What’s new in the 2026 NCG
The 2026 consolidation introduces genuine change across the programme, the section with the most change since the previous guidelines. The deltas, grouped:
Terminology.
- “First / second / third line” replaced by TLD 1 / TLD 2 / TLD 3 in adults, and ALD 1/2/3 in children. The terminology emphasises that dolutegravir is the unifying anchor.
- “Month” replaced by dispensing cycle (DC): one DC is 28 or 30 days.
First-line and switching.
- TDF weight threshold dropped from 35 kg to 30 kg. All clients 30 kg or more and 10 years or older are now eligible for TLD.
- TDF recycling is permitted: TLD can be re-used as second-line (TLD 2) after TDF-containing first-line failure, because dolutegravir’s high barrier and M184V’s partial re-sensitisation effect together preserve useful NRTI (nucleoside reverse transcriptase inhibitor) activity.
- Abacavir replaces zidovudine as the preferred TDF alternative.
- AZT is no longer in any standard adult regimen: reserved for renal failure with concurrent ABC hypersensitivity, or the preterm neonate.

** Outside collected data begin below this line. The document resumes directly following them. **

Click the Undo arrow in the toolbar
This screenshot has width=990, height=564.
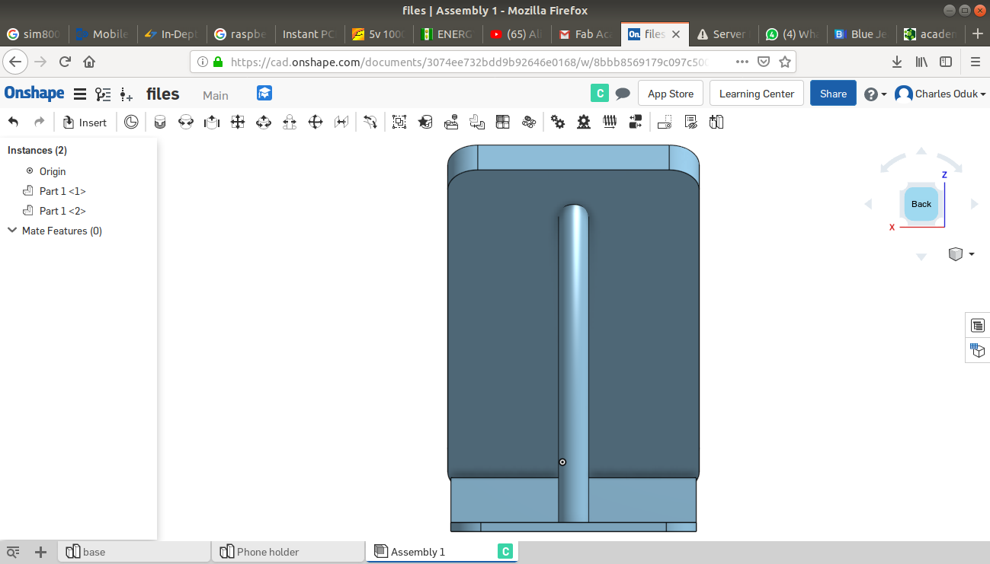click(13, 122)
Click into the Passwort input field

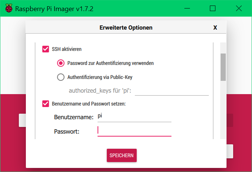click(x=134, y=131)
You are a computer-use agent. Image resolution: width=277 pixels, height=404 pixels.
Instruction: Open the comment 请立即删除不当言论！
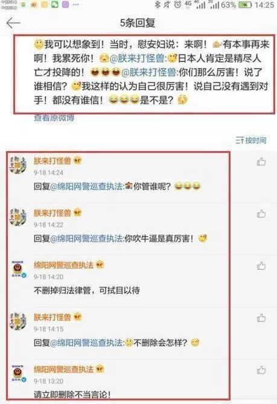[x=72, y=394]
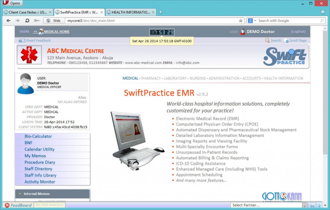Click the bookmark star in the address bar
The height and width of the screenshot is (210, 330).
coord(241,20)
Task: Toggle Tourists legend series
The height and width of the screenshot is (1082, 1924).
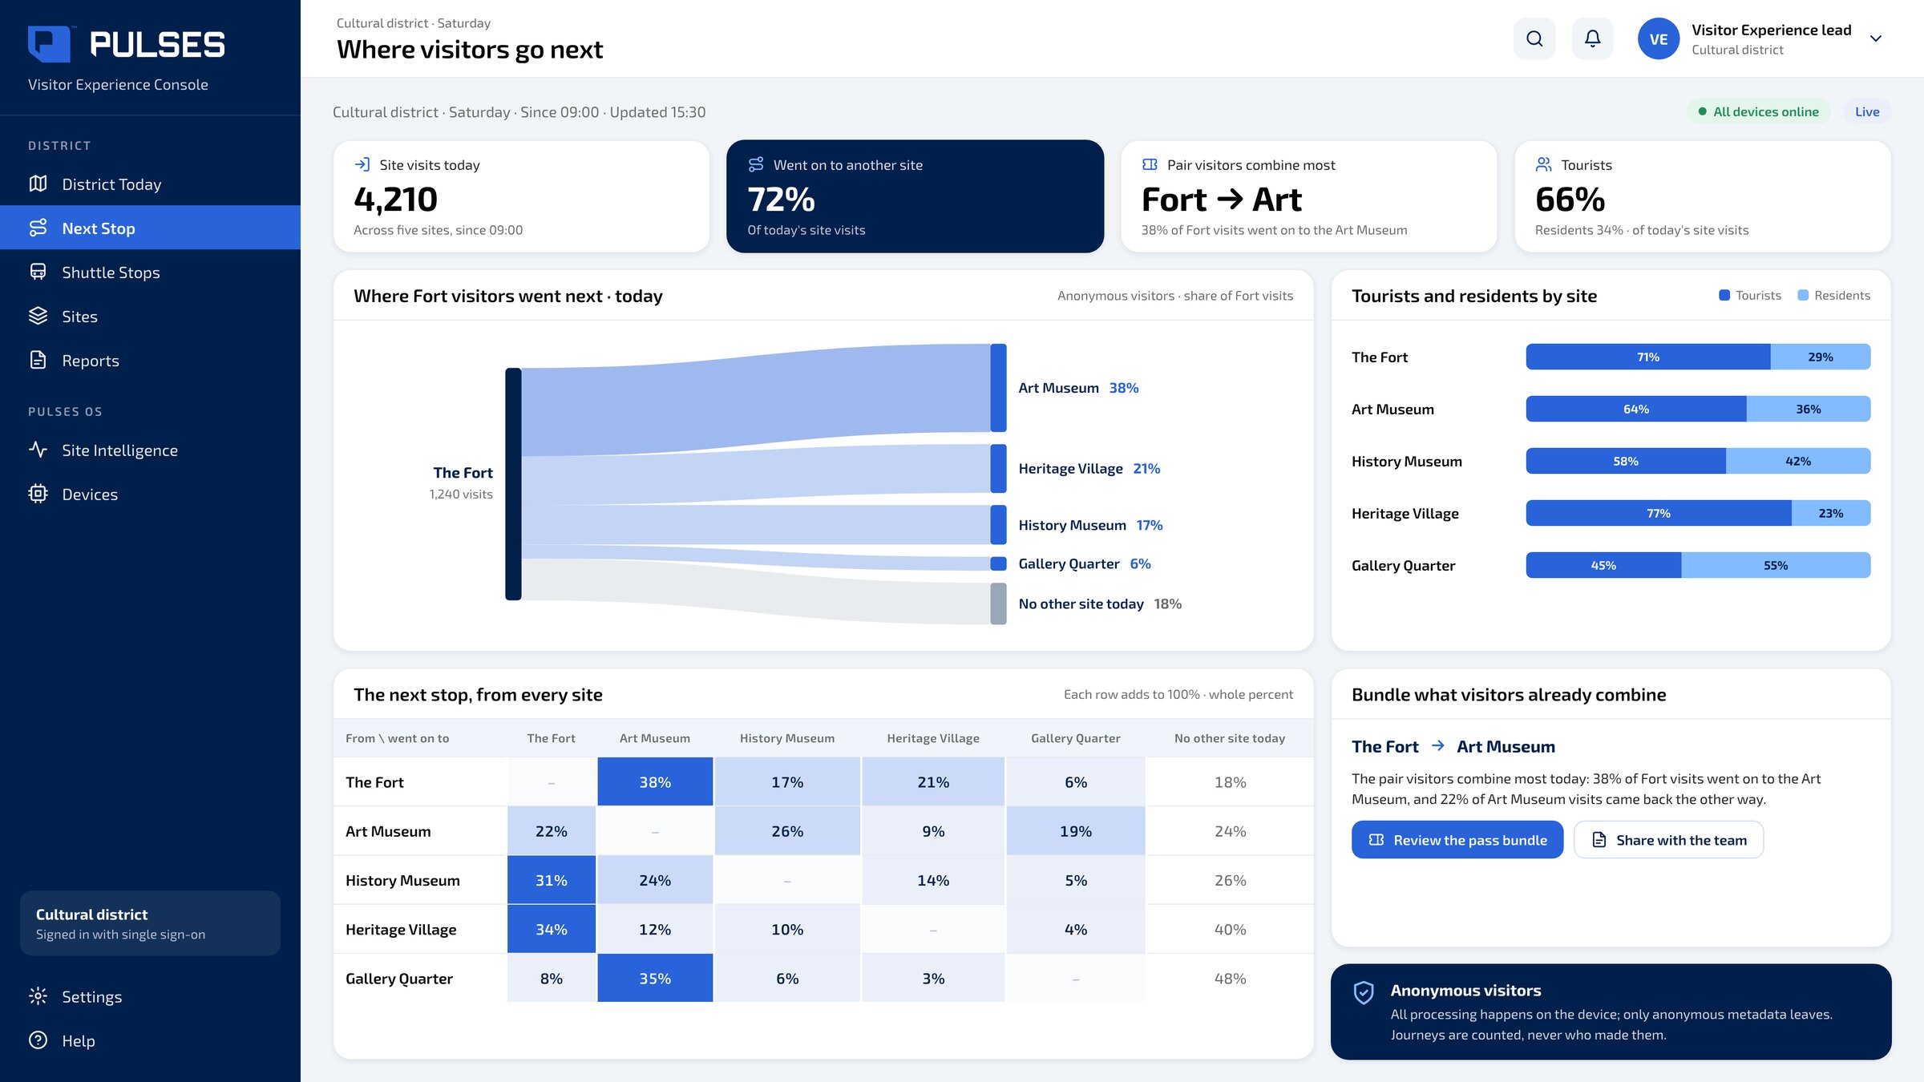Action: (x=1750, y=296)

- Atazanavir/ritonavir replaces lopinavir/ritonavir as the preferred PI (protease inhibitor) when one is needed (LPV/r retained for rifampicin co-treatment).
- Switching from TEE to TLD is viral-load-independent.
Paediatrics.
- Dolutegravir dispersible (DTG 10 mg DT) usable from 2 kg or more and 37 weeks gestational age or more.
- New ALD fixed-dose combination (ABC/3TC/DTG 600/300/50) for 25 kg or more, and paediatric pALD 60/30/5 mg for neonates from 2 kg.
- The 10 mg dispersible is not bioequivalent to a 10 mg film-coated tablet (50 mg film = 30 mg dispersible).
Monitoring.
- First viral load moved from 6 months to 3 dispensing cycles (about 3 months). The eGFR/creatinine check follows the new VL timing.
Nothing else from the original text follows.